Quizá sea una de esas experiencias en las que la náutica recupera algo que a veces pierde cuando se vuelve demasiado técnica, demasiado competitiva o demasiado encerrada en sí misma: la capacidad de reunir personas alrededor de una idea sencilla. Navegar juntos. Cuidarse. Llegar. Compartir un tramo de mar sin más pretensión que avanzar hacia el oeste, hacia Galicia, hacia ese lugar donde la tierra se vuelve húmeda, verde, antigua.


Mi tramo empezó en Avilés. Nos embarcamos con proa a Ribadeo. El Cantábrico nos recibió con bruma y vientos suaves. Nada épico en apariencia. Nada de esas condiciones que luego uno exagera en las sobremesas. No hubo una batalla contra el mar ni una demostración de coraje. En esas horas, la náutica fue cediendo espacio a la camaradería. La atención al barco seguía ahí, por supuesto. Siempre está. Quien navega sabe que incluso en los días suaves hay que mirar, escuchar, anticipar. Pero poco a poco la conversación fue ocupando el centro de la escena. Las historias de los tripulantes, las pequeñas biografías, los recuerdos de otros puertos, las bromas, las anécdotas de quienes repiten cada año como si regresaran a una casa común.


A pocas millas de nuestro barco estaban Joseba, Irlanda y su perrito Curro, que navegan en el Poseidón y que vuelven cada año al Camino a Vela como quien vuelve a un rito necesario. Se trata de volver a conectar con el mar, pero también con una forma de solidaridad náutica que no siempre aparece en los manuales. Esa solidaridad que se construye mirando de reojo al barco que navega cerca, preguntando por radio si todo va bien.

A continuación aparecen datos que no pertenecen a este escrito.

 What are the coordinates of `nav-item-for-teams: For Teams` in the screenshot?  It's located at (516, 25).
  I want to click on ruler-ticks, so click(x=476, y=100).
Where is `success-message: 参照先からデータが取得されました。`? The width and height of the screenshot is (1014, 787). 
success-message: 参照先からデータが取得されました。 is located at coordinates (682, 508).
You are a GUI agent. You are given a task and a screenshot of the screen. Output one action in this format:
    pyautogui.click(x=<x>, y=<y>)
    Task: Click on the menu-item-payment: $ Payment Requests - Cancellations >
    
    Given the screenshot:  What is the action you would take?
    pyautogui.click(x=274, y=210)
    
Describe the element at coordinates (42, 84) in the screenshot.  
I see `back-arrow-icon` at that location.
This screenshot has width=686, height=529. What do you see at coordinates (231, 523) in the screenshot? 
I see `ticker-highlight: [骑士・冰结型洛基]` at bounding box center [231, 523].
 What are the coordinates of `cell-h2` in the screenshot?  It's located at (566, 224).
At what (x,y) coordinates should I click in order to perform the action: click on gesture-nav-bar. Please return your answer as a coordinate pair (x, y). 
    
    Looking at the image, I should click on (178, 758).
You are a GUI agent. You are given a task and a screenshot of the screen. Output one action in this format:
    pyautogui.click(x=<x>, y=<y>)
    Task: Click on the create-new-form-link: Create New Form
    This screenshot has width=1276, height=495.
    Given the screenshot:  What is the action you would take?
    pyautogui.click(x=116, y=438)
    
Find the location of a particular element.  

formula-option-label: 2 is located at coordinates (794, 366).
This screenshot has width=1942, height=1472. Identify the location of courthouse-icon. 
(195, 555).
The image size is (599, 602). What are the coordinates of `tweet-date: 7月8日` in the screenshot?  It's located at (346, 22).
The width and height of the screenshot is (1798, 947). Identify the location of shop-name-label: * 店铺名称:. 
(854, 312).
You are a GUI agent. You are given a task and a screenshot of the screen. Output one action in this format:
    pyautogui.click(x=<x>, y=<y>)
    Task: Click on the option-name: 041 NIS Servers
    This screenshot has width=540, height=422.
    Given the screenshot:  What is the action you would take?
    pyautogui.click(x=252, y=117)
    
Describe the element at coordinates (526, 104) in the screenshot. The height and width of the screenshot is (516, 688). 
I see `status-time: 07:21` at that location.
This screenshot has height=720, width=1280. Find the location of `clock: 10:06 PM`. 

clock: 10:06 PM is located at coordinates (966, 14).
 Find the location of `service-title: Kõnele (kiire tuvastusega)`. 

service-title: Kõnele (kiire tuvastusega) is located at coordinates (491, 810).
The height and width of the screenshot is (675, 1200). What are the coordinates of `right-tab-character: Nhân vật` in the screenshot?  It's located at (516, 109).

En El Camino a Vela uno siente la presencia de los demás sin que esa presencia invada. Cada barco conserva su intimidad, su ritmo, sus silencios. Pero al mismo tiempo todos forman parte de una misma procesión marinera. La palabra puede sonar solemne, pero no encuentro otra mejor. Hay algo de procesión en esa flota que avanza despacio por la costa norte, que entra y sale de puertos, que se reúne, que vuelve a salir, que suma millas y después cambia las botas de agua por las zapatillas para caminar los últimos kilómetros hasta Santiago.


Íbamos tranquilos porque el barco estaba bien, porque la meteorología acompañaba, porque la organización estaba pendiente, porque Fiko y el equipo hacían sentir que detrás de cada etapa había trabajo, experiencia y una atención real por los detalles. En el mar, esa confianza vale mucho. No se ve, pero se nota. Y cuando se nota, todo cambia.


Entonces el viaje se vuelve más humano.


Quizá por eso El Camino a Vela tiene algo que va más allá de la náutica. En un mundo que empuja a llegar rápido, a destacar, a competir, a producir, esta travesía propone otra lógica: navegar en compañía, avanzar sin prisa, entrar en los puertos como parte de una historia compartida, mirar la costa desde fuera y recordar que el mar también fue camino de peregrinos.


Cuando desembarqué, me quedó esa sensación. La de haber hecho una navegación amable, sí, pero no menor. Una navegación sin grandes gestas y, precisamente por eso, muy verdadera. Porque a veces el mar no necesita ponernos a prueba para enseñarnos algo. A veces le basta con reunirnos en una mañana de bruma, empujarnos suavemente hacia Galicia y recordarnos que la camaradería también es una forma de rumbo.